Ishmael on the Great Lakes
As a longtime superfan of all things Great Lakes and someone who lives in the region, I was delighted to come across Ishmael's impression of the Lakes, in Chapter 54, "The Town-Ho's Story," when I read Moby Dick for the first time earlier this year. I wrote a short post about it a couple months ago here, quoting the relevant passage in full: https://open.substack.com/pub/mbilleauxmartinez/p/steelkilt-the-ocean-born?r=7mqde&utm_campaign=post-expanded-share&utm_medium=post%20viewer .

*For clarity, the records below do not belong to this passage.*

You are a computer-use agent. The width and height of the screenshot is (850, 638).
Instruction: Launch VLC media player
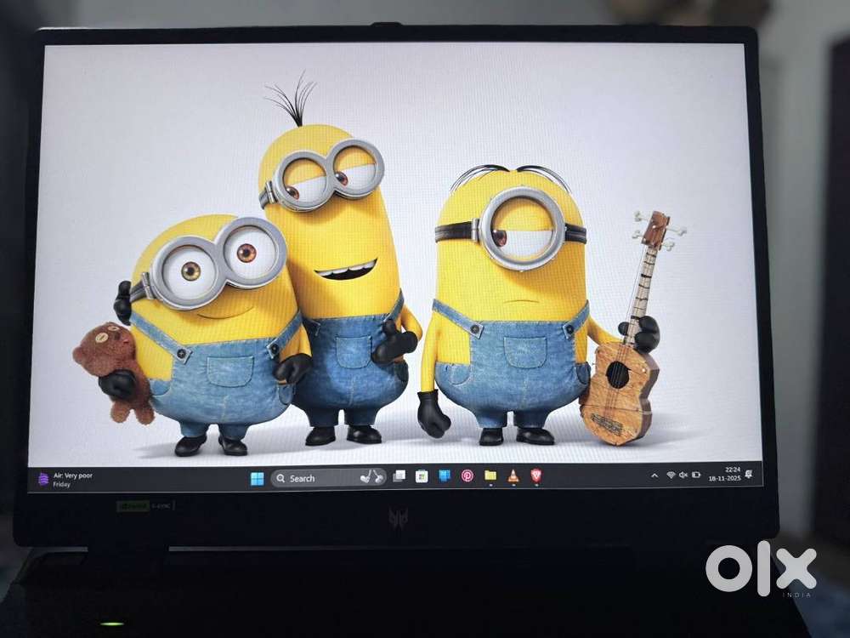(x=513, y=478)
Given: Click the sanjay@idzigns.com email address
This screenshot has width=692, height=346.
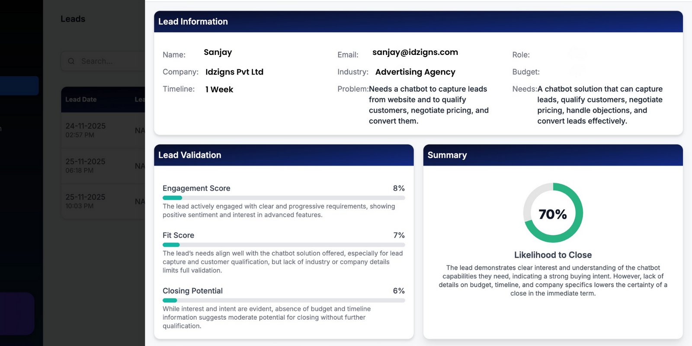Looking at the screenshot, I should click(x=415, y=52).
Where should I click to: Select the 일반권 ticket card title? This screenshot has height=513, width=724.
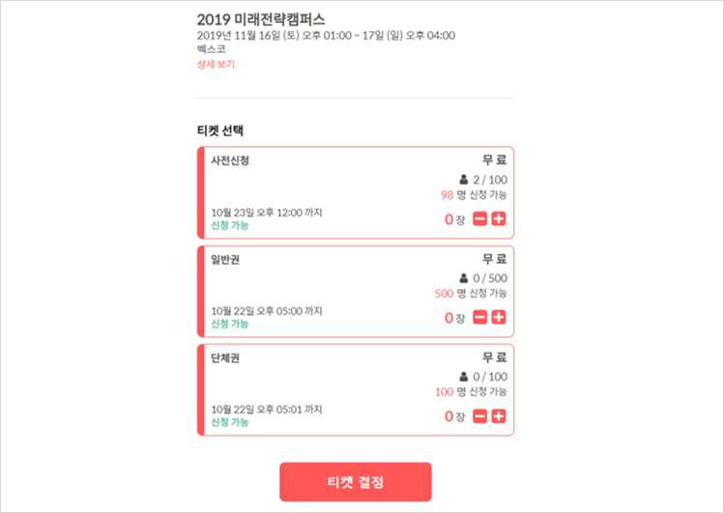[x=225, y=259]
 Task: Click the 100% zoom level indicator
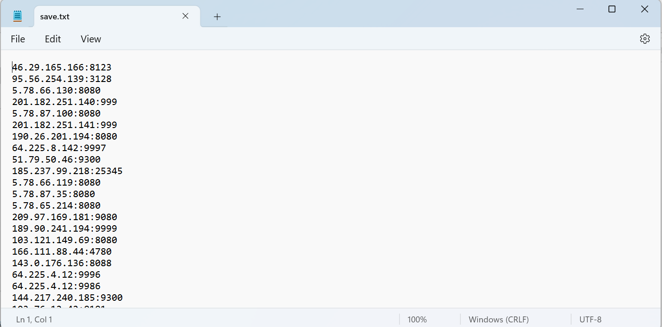[417, 319]
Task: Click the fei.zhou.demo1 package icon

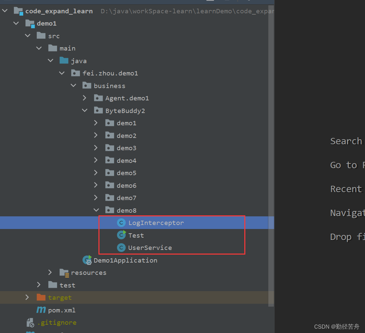Action: click(75, 73)
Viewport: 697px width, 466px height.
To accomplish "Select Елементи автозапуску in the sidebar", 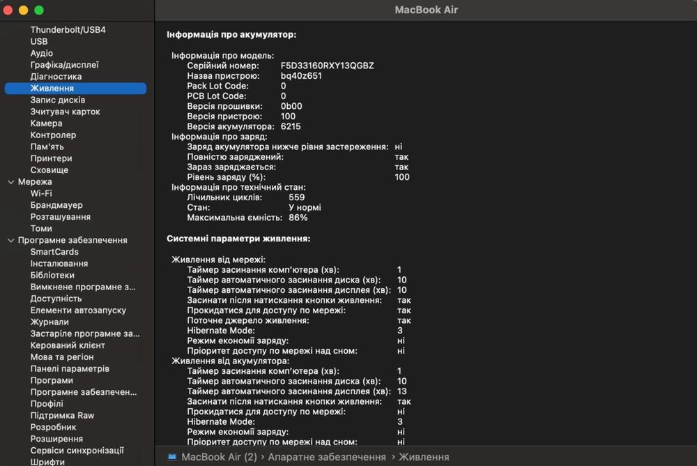I will 78,310.
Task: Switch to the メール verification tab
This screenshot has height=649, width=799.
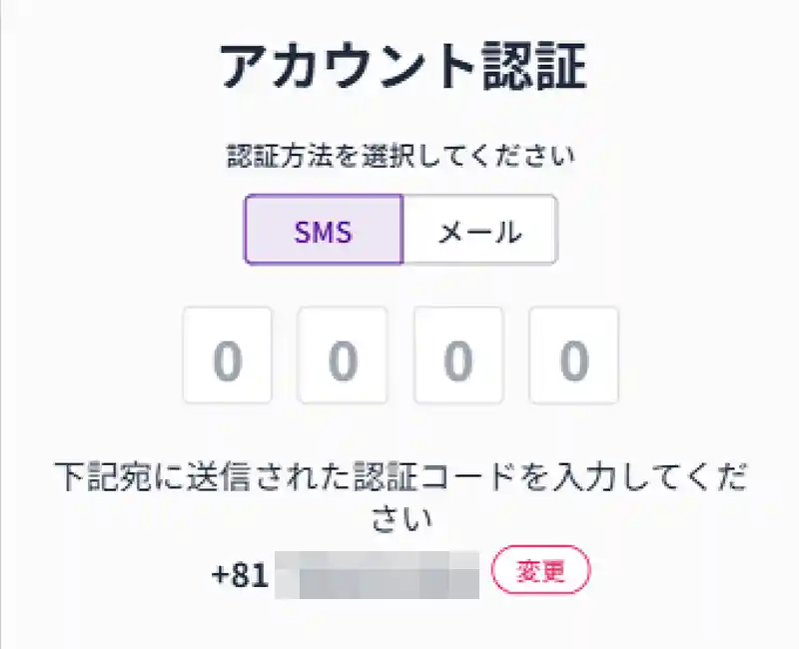Action: (x=479, y=231)
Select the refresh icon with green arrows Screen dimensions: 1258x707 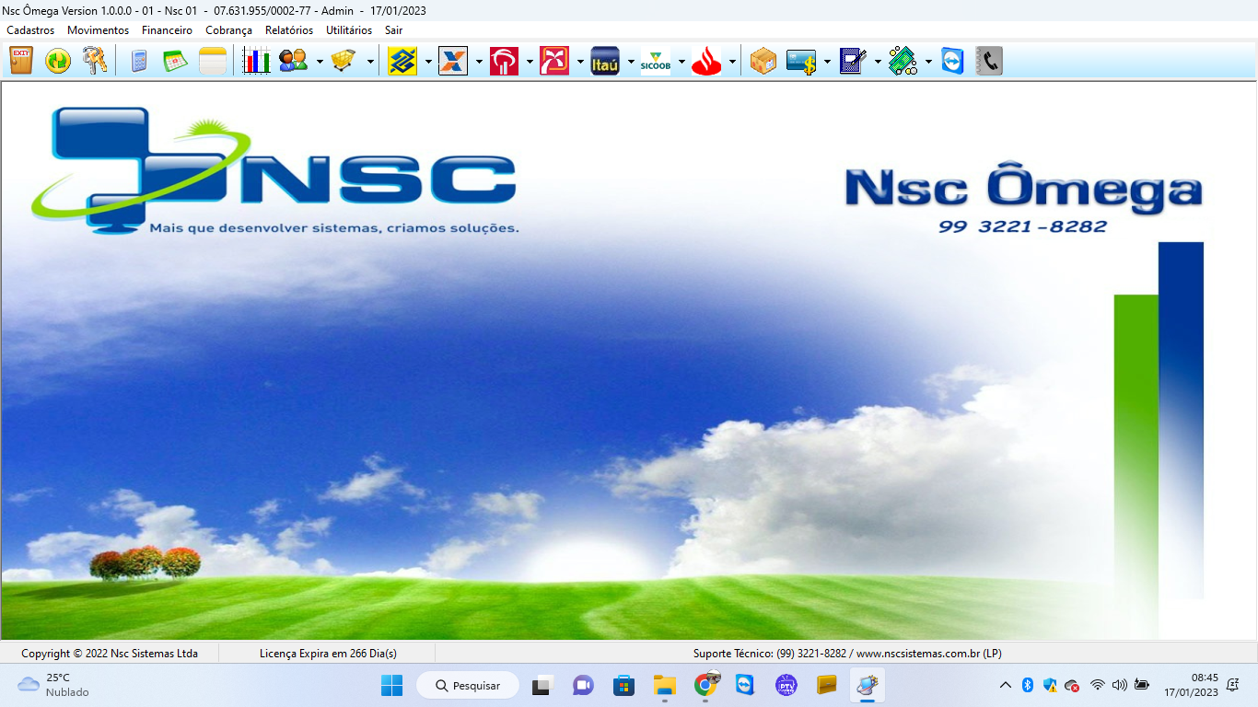click(x=57, y=61)
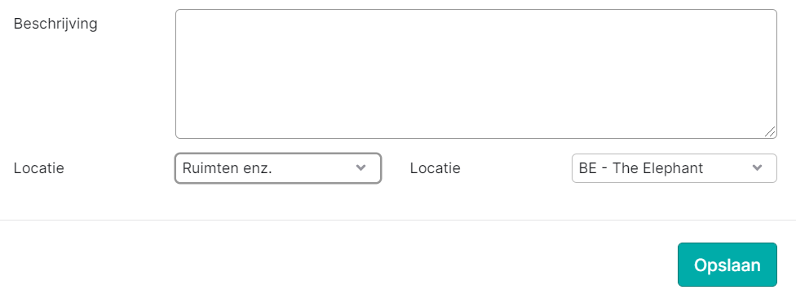Click the resize grip of Beschrijving textarea
Screen dimensions: 796x303
(770, 131)

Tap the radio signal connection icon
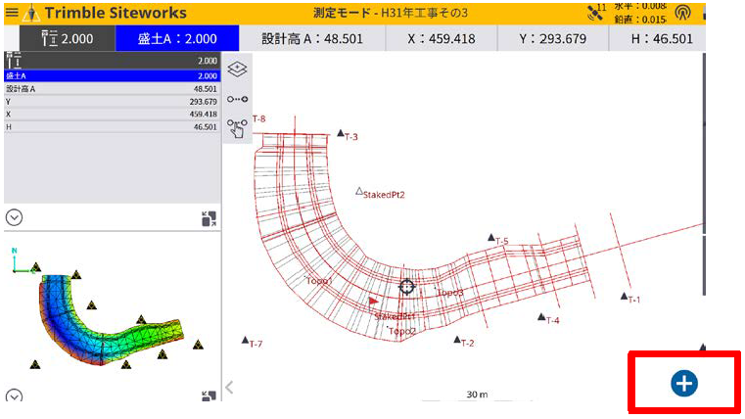[x=682, y=13]
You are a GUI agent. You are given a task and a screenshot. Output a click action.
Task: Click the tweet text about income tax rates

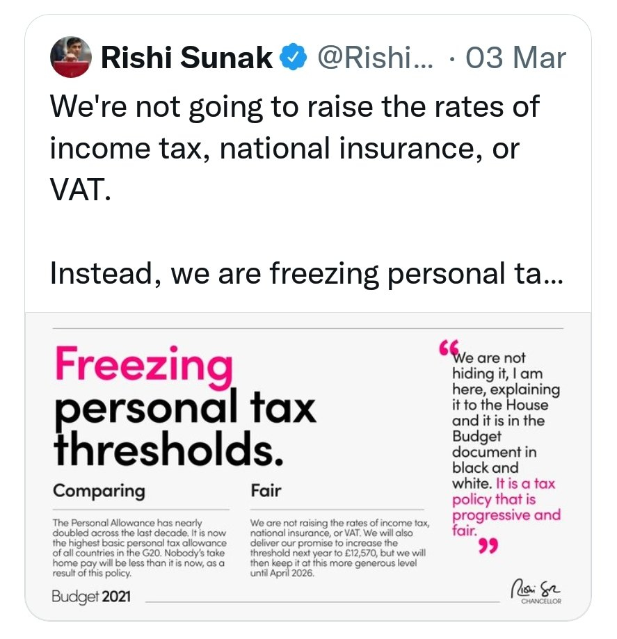click(x=294, y=147)
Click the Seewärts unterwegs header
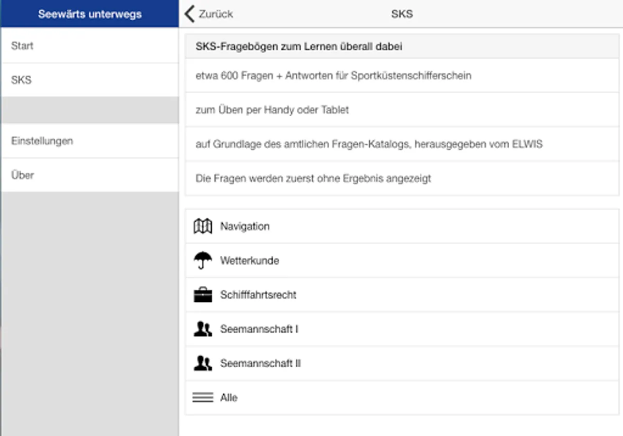This screenshot has height=436, width=623. coord(90,14)
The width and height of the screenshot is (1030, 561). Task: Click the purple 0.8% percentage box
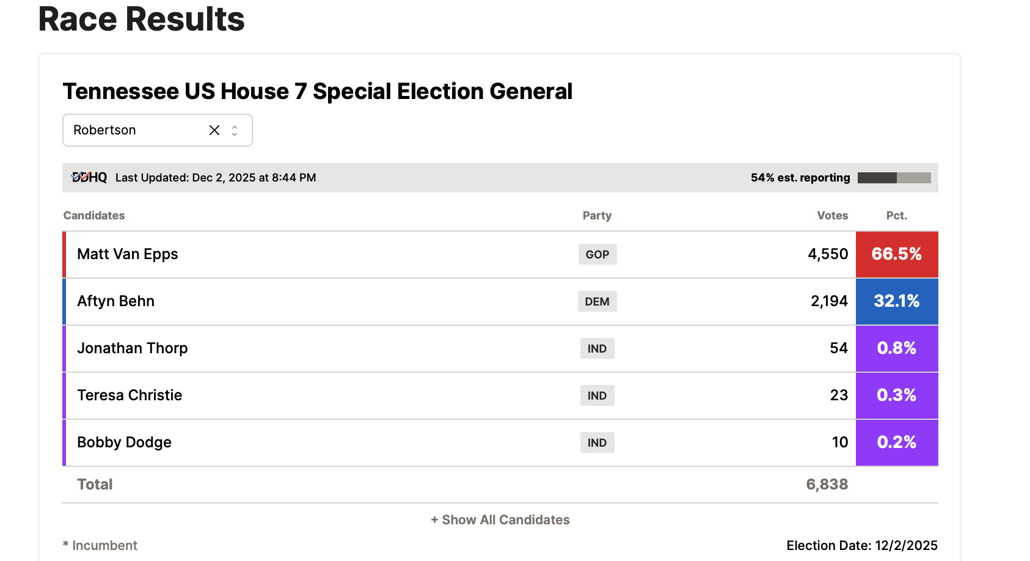[x=896, y=348]
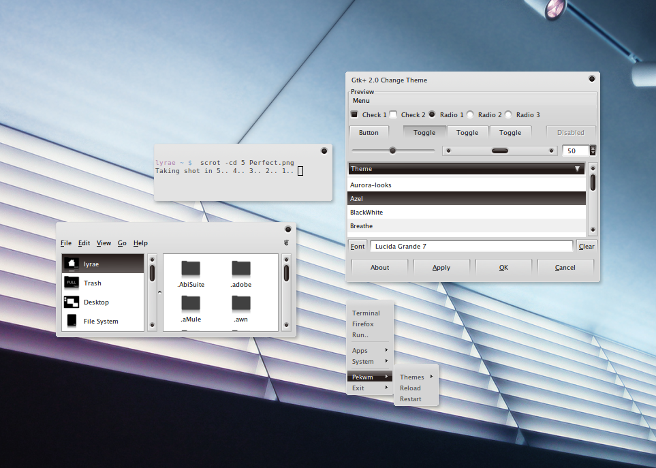Expand the Themes submenu arrow

coord(431,377)
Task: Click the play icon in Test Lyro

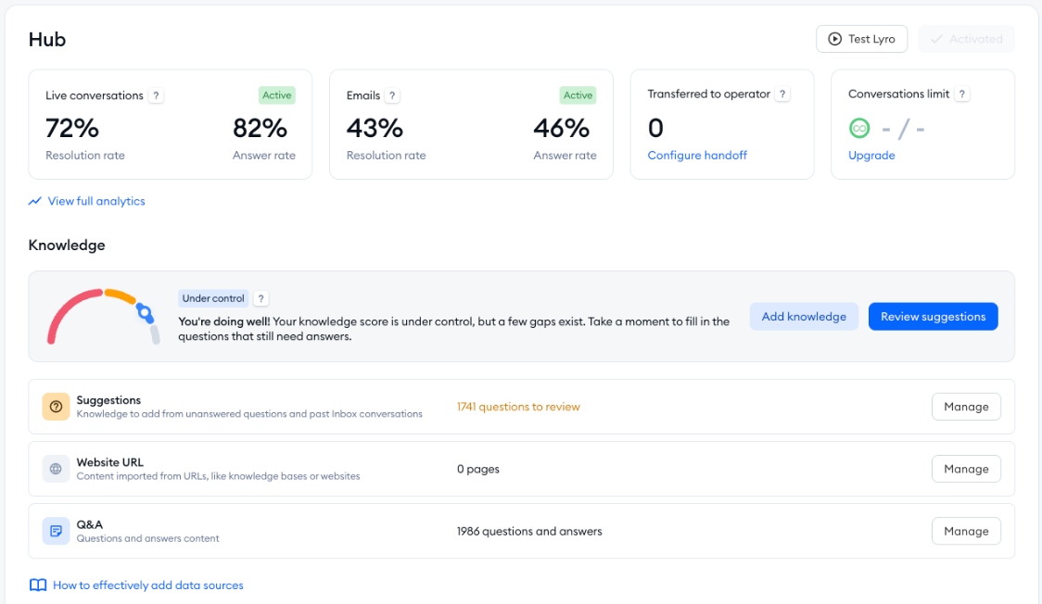Action: (836, 38)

One difference in the way the Lakes loom in our imagination, maybe, as compared to the seas, is that while the seas are full of monsters, there are none in the Lakes. There is the ancient and estimable sturgeon, of course, but this is no Leviathan. It is the water itself that holds all the mystique. Stand on a cliff overlooking Superior; the sublime there has nothing to do with what strange, inaccessible alien intelligence lurks under the surface, which Melville raises to cosmic proportions, but with the lake's own independent power.
I've just started reading Moby Dick for a second time, and will be on the lookout for passages about water, and about the water as symbol. Does anyone have favorite passages about the sea and the water as a force? Anyone else come to this book as a Great Lakes head?